Vaginal Cones for the Treatment of Genuine Stress Incontinence
Article first published online: 28 JUN 2008
Australian and New Zealand Journal of Obstetrics and Gynaecology
Volume 30, Issue 2, pages 157–160, May 1990
How to Cite
Wilson, P. D. and Borland, M. (1990), Vaginal Cones for the Treatment of Genuine Stress Incontinence. Australian and New Zealand Journal of Obstetrics and Gynaecology, 30: 157–160. doi: 10.1111/j.1479-828X.1990.tb03252.x
- Issue published online: 28 JUN 2008
- Article first published online: 28 JUN 2008
EDITORIAL COMMENT: This paper provides further evidence of the value of pelvic floor exercises as a viable alternative to surgery in the treatment of genuine stress incontinence. Many women will not have the motivation to continue with pelvic floor exercising over a prolonged period of time but the fact that over 40% are significantly improved up to 2 years later makes this a worthwhile treatment modality. Surgery for stress incontinence will never be 100% effective or without complications, so it is important that women with stress incontinence be given the option of conservative treatment in the first instance. Vaginal cones are one method of strengthening the pelvic floor and have a timesaving advantage for the busy General Practitioner or Gynaecologist.

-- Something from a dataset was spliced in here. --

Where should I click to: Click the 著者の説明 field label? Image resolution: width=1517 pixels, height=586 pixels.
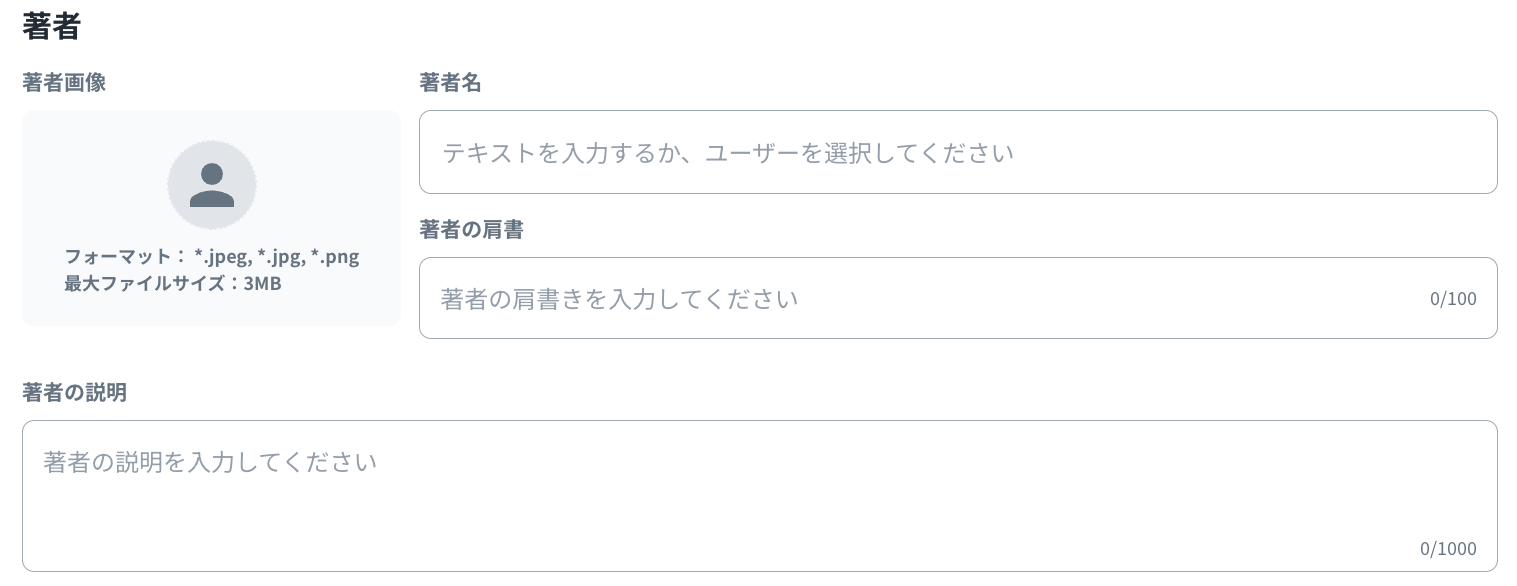point(74,392)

ABSTRACT The value of vaginal cones for genuine stress incontinence was assessed in 34 women with this condition. Subjective and objective assessments were made before and after 6 weeks of treatment using urinary diaries, perineometry, ‘home’ pad test and cone weights with and without voluntary pelvic floor contraction. There was a subjective improvement in 23 of the 34 women (68%) after 6 weeks of cone use with 16 (47%) deciding that no additional treatment other than cone therapy was required at this time. Statistical analyses showed that there were significant improvements in the objective indices. There were no side-effects observed with cone use. When followed up 12–24 (mean 15.8) months from the start of the study, 14 women (41%) were still improved with either cone or pelvic floor exercises. Vaginal cones would seem to be a simple and practical means of improving both pelvic floor strength and genuine stress incontinence.